Rob Fetters is an American musician, songwriter, and commercial music composer. He has performed as a guitarist and singer for power pop bands The Raisins, The Bears, psychodots, and has also released solo albums.

==Early life==
Fetters was born on September 28, 1954, in Toledo, Ohio, and grew up in neighboring Sylvania. Fetters met fellow artists Chris Arduser and Bob Nyswonger while attending Sylvania High School. Fetters, Arduser and Nyswonger have been playing together off and on since 1971.

==Career==
Fetters, Arduser, Nyswonger, and Adrian Belew formed The Bears in 1985 and began touring and recording until 1988. The trio "psychodots" recorded and performed starting in 1990, sometimes as Belew's tour support or backing band members.
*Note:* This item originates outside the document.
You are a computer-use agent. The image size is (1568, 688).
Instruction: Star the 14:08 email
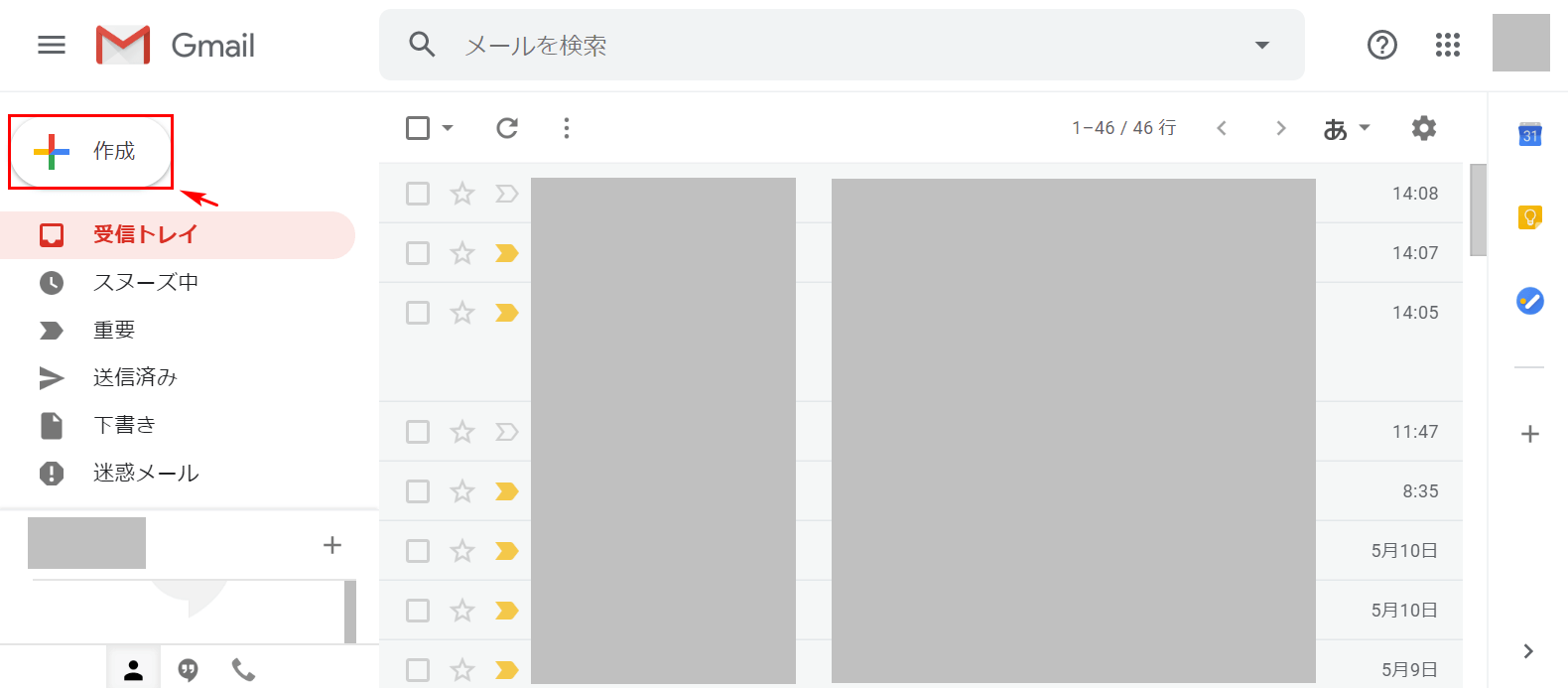tap(462, 194)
The Bears regrouped in 2000 and continued performing until 2007. The psychodots continue to perform in the Cincinnati area.
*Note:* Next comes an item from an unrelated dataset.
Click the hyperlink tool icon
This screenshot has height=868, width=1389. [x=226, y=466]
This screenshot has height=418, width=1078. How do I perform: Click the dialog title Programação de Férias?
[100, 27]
Fetters has released five solo albums. His commercial scoring and commissioned work has included clients such as ABC, Disney, Nickelodeon, and PBS, as well as Microsoft, Crest and Kellogg’s.

As of the late 2010s, Fetters still performed occasionally with psychodots, most notably for the group's annual Thanksgiving concerts held in or near his hometown of Cincinnati, Ohio. Drummer Chris Arduser of psychodots died in 2023.

==Instruments==
Fetters’ guitars include Fender Stratocasters, a Taylor 612-CE Acoustic, a 1974 Les Paul Custom, a 1967 Martin 00-18, a 1965 Rickenbacker 625, and a 2012 “partscaster” created by David Schneider. His amplifiers include a Vox AC-15 and Wavelength Audio Rob Fetters Signature designed by Gordon Rankin.

==Discography==
===Solo discography===
- Lefty Loose Righty Tight (CD) – Baby Ranch Records (1998)
- Musician (CD) – Baby Ranch Records (2005)
- Saint Ain’t (CD) – Baby Ranch Records (2014)
- Ship Shake (CD) – Baby Ranch Records (2020)
- Mother (CD) – Baby Ranch Records (2023)

===psychodots===
- Psychodots (CD) Strugglebaby Recording Company (1991)
- On The Grid (CD) – Strugglebaby Recording Company (1993)
- Awkwardsville (CD) – Strugglebaby Recording Company (1995)
- Official Bootleg (CD) – Strugglebaby Recording Company (1998)
- Terminal Blvd (CD) – Baby Ranch Records (2005)

===The Bears===
- The Bears (LP) – Primitive Man Recording Company (1987)
- Rise and Shine (LP) – Primitive Man Recording Company (1988)
- Car Caught Fire (CD) – The Bears Music (2001)
- Live (CD) – The Bears Music (2002)
- Live at Club Café (DVD) – Merging Media (2004)
- Eureka! (CD) – The Bears Music (2007)

===The Raisins===
- Quarters / Tour Guide (Vinyl 45 rpm) Raisin Records (1981)
- The Raisins (LP) Strugglebaby Recording Company 1983 (CD 1993)
- Sucker Punch / Interspecies Love (Vinyl 45 rpm) Strugglebaby Recording Company 1983
- Valentine / Hoy Hoy Hoy (Vinyl 45 rpm) Raisin Records (1984)
- Everything and More (Cassette) 1985 Baby Ranch Recording Company (CD) 2000

===As the sole producer===
- Purple Kisses by 33 People (1995)
- Dinosaur Love by Lucky Spaulding (2001)
- Okodoro Oro by Baoku Moses (2004)
- Two Hearted by Dawg Yawp (2015)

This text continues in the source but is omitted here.